_待辦任務 A_
根據這段節選,回答下面三個問題:
(i) 表格比較的是不同架構在哪些方面的性能?
(ii) 談到常識推理時,舉了哪兩個例子?
(iii) 衡量模型學習效率和語言建模基礎能力的是哪兩個指標?
_待辦任務 B_
請從「表:不同架構在語言模型和零樣本常識推理的性能比較」開始,一直到「發現的頂尖架構普遍取得了更低的值。這意味著 AI 架構的學習效率更高,能用同樣的數據學到更多知識,并且對語言規律的把握更精準。」為止(包括這兩處),把這段節選原樣抄寫下來。

── 節選內容 ──

表:不同架構在語言模型和零樣本常識推理的性能比較
這張亮眼的成績單揭示了 ASI-ARCH 的幾項關鍵特質:
1. 綜合實力更強,拒絕偏科: 最終的勝利并非依賴于在個別任務上的 「偏才」,而是在衡量模型綜合智慧的平均分上全面領先。這意味著 AI 發現的架構在常識推理(如 PIQA、Hellaswag)、知識問答(如 ARC-Challenge、OpenBookQA)、閱讀理解(如 SQuAD)等多樣化的能力維度上都表現出了卓越且均衡的性能,是一種更魯棒、更通用的智慧體現。
2. 學習效率更高,基礎更扎實: 在衡量模型學習效率和語言建模基礎能力的訓練損失(Loss)和困惑度(PPL)指標上,ASI-ARCH 發現的頂尖架構普遍取得了更低的值。這意味著 AI 架構的學習效率更高,能用同樣的數據學到更多知識,并且對語言規律的把握更精準。

───
── 資料來源 ──

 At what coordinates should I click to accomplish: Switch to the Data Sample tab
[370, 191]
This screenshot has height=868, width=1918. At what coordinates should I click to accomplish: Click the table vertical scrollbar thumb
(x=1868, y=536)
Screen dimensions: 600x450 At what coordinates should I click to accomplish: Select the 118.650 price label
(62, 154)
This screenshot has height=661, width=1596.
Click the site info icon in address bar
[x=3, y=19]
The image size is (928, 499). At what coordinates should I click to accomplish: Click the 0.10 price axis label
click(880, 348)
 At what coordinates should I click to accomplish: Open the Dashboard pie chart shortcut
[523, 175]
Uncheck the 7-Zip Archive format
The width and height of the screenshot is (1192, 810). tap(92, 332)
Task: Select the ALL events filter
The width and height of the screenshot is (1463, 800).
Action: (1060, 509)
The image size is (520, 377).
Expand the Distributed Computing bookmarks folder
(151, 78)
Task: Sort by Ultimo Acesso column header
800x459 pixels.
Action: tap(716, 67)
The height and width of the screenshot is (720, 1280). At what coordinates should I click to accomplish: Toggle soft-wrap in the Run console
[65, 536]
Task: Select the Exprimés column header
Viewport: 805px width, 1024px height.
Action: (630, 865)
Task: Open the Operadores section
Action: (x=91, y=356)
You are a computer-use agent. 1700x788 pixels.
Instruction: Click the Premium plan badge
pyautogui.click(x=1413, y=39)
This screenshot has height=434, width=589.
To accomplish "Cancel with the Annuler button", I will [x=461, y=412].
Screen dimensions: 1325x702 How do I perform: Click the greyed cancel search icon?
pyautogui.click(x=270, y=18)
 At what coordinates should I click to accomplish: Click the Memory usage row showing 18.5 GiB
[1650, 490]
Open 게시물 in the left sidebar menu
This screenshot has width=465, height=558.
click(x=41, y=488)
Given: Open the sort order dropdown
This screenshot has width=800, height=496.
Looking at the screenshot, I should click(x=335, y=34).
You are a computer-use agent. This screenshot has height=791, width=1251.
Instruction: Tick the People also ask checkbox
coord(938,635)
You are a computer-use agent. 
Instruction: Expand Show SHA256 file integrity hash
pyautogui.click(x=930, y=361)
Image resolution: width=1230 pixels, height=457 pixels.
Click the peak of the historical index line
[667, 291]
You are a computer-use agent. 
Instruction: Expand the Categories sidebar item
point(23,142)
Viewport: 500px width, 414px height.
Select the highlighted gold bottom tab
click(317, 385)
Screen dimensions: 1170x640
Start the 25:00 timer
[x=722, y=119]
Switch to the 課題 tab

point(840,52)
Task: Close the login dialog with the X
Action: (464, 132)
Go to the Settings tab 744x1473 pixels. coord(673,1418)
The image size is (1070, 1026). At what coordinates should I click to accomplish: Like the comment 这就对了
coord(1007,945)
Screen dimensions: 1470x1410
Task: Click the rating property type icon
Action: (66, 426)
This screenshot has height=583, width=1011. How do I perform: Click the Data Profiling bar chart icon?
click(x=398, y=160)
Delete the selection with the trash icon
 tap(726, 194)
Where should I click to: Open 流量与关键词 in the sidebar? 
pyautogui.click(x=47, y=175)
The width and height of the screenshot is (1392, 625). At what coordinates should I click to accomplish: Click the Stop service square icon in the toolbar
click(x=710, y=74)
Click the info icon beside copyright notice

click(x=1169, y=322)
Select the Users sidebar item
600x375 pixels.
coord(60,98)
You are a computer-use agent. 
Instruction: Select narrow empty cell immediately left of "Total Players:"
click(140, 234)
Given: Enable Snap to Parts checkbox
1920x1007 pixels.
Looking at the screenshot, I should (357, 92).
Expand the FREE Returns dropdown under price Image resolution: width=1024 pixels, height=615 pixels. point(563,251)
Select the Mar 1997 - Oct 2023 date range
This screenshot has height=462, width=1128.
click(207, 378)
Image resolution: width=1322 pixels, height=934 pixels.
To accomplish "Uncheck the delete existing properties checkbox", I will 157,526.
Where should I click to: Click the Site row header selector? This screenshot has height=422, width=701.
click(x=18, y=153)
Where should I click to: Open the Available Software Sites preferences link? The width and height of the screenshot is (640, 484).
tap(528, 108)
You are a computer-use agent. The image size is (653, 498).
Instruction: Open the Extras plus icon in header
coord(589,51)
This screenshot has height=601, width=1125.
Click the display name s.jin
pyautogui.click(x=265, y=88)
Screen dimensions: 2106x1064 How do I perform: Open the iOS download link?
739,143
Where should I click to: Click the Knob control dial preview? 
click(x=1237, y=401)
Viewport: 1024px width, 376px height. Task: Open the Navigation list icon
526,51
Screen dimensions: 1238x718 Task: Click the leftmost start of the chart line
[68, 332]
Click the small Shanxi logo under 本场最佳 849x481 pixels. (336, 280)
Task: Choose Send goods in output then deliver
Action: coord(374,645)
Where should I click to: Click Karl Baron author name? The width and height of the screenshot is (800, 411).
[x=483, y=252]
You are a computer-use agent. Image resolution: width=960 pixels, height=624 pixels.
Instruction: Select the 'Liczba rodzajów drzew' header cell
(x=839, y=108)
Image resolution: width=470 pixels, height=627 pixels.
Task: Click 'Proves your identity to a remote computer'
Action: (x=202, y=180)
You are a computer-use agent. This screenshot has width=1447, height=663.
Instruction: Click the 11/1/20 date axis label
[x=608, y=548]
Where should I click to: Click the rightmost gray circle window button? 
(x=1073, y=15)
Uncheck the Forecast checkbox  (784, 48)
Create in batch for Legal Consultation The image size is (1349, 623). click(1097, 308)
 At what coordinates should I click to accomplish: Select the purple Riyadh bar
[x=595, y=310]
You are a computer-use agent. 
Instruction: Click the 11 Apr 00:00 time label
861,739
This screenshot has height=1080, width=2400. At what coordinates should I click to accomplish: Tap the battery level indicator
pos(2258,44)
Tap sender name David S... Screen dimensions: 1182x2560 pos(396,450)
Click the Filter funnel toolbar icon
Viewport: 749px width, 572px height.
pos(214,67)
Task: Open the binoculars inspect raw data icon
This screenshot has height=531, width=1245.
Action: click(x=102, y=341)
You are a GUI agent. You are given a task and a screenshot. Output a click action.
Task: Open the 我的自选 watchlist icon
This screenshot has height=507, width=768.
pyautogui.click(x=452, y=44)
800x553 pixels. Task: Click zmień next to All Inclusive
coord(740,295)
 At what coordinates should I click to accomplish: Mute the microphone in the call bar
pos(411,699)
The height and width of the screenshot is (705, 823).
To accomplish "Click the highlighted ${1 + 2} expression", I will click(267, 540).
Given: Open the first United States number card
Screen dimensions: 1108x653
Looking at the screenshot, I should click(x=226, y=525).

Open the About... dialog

───

_練習答案 A_
(i) 語言模型和零樣本常識推理
(ii) PIQA、Hellaswag
(iii) 訓練損失(Loss)和困惑度(PPL)

_練習答案 B_
表:不同架構在語言模型和零樣本常識推理的性能比較
這張亮眼的成績單揭示了 ASI-ARCH 的幾項關鍵特質:
1. 綜合實力更強,拒絕偏科: 最終的勝利并非依賴于在個別任務上的 「偏才」,而是在衡量模型綜合智慧的平均分上全面領先。這意味著 AI 發現的架構在常識推理(如 PIQA、Hellaswag)、知識問答(如 ARC-Challenge、OpenBookQA)、閱讀理解(如 SQuAD)等多樣化的能力維度上都表現出了卓越且均衡的性能,是一種更魯棒、更通用的智慧體現。
2. 學習效率更高,基礎更扎實: 在衡量模型學習效率和語言建模基礎能力的訓練損失(Loss)和困惑度(PPL)指標上,ASI-ARCH 發現的頂尖架構普遍取得了更低的值。這意味著 AI 架構的學習效率更高,能用同樣的數據學到更多知識,并且對語言規律的把握更精準。